By Dan Haag
On Saturday, July 6, 14 people gathered on Neah-Kah-Nie Beach for a “Beach & BioBlitz.” Presented by the Explore Nature Tillamook Coast series, it was a chance to get an up-close look at beach life during low tide and to become citizen scientists for a morning.
Friends of Cape Falcon Marine Reserve, Lower Nehalem Community Trust, Haystack Rock Awareness Program, and Oregon Coast Aquarium partnered to lead the educational walk exploring the connections between headwaters and local seas.
While it’s certainly a fun word to say, what exactly is a BioBlitz?
The term “BioBlitz” was first coined by U.S. National Park Service naturalist Susan Rudy while assisting with the first BioBlitz, held at Kenilworth Aquatic Gardens in Washington. D.C, in 1996. Approximately 1,000 species were identified at this first event.

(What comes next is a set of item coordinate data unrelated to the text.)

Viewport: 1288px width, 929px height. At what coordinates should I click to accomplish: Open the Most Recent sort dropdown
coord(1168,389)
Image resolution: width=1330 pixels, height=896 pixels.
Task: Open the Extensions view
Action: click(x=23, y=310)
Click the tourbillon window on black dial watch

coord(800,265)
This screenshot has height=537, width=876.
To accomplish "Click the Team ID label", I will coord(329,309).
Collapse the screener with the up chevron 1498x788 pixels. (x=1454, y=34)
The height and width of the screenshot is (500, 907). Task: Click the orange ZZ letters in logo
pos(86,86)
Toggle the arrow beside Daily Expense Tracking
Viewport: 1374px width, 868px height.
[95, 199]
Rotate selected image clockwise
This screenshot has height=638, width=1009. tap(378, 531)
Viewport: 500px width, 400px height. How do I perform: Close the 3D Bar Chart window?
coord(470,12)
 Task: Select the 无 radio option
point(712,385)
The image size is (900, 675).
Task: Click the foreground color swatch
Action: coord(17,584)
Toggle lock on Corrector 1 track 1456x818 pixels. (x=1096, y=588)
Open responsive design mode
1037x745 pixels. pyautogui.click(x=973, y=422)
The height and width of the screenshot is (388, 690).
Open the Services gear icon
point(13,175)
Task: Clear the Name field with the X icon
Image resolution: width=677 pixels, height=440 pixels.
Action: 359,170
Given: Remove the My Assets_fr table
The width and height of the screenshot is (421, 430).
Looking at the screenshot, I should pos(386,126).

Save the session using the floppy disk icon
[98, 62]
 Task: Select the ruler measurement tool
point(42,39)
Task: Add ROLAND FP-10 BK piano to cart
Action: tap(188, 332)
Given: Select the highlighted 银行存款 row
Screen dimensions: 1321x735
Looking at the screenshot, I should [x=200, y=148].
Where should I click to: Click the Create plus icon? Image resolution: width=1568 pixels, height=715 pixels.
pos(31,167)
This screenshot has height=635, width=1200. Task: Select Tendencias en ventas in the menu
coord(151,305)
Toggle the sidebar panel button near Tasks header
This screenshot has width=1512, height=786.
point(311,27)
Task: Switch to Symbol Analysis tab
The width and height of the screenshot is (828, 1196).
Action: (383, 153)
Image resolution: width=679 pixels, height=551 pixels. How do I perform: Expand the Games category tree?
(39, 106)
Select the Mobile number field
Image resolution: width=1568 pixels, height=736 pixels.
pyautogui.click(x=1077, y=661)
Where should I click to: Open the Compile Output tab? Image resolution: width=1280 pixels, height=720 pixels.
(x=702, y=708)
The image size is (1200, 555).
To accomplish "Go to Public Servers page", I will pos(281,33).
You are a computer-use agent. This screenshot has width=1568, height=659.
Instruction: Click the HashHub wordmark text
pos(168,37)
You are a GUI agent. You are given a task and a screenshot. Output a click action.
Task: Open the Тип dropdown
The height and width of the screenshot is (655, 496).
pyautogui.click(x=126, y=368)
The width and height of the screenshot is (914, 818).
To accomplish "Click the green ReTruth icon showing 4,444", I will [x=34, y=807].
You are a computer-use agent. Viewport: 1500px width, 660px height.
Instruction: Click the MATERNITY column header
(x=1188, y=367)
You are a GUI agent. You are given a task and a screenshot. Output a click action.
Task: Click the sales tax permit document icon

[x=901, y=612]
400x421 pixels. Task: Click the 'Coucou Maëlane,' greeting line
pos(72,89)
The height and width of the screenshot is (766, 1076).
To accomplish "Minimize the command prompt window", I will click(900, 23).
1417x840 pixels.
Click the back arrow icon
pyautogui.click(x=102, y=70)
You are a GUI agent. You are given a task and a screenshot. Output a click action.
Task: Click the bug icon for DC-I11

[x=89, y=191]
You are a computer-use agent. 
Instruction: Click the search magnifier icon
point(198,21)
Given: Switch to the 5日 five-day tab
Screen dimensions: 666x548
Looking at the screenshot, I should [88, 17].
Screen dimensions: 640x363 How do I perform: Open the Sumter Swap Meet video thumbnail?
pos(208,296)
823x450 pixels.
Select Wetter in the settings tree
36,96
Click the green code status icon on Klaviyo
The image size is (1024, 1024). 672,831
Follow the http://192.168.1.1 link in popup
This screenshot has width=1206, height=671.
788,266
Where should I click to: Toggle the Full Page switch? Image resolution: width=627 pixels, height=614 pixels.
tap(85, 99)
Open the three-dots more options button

This first accounting of biodiversity was organized by Sam Droege of the United States Geological Survey and Dan Roddy of the National Park Service with the assistance of other government scientists.
“Our BioBlitz idea was that it should be an event,” Droege told National Geographic in 2016. “What we were trying to do was show people that even in the middle of the city there is a lot of life, a lot of really cool things.”
Since then, most BioBlitz events contain a public component so that adults, kids, teens and anyone interested can join experts and scientists in the field. Participating in these hands-on field studies is a fun and exciting way for people to learn about biodiversity and better understand how to protect it.
“Events like the BioBlitz are important for Friends of Cape Falcon Marine Reserve’s (CFMR) mission of outreach and supporting citizen science efforts,” said Margaret Minnick, outreach coordinator for CFMR. “They provide an opportunity for participants to learn about marine life and how to be a good steward of nature.”
In the case of this intertidal BioBlitz, participants were encouraged to enjoy observing and learning about tide pool creatures while contributing data to iNaturalist.
To help participants become citizen scientists – not just for the day, but whenever they walk the beach – Ian Throckmorton of Oregon Coast Aquarium gave the crowd a rundown on iNaturalist.
Launched in 2008, iNaturalist is a citizen science project and online social network of naturalists, citizen scientists, and biologists built on the concept of mapping and sharing observations of biodiversity across the globe.
“It’s a cool app that allows you to take photos of a species, then locks it in as a data point,” Throckmorton said. “It takes the meta-data from your phone, attaches it to the photo and uses the built-in species identifying software.”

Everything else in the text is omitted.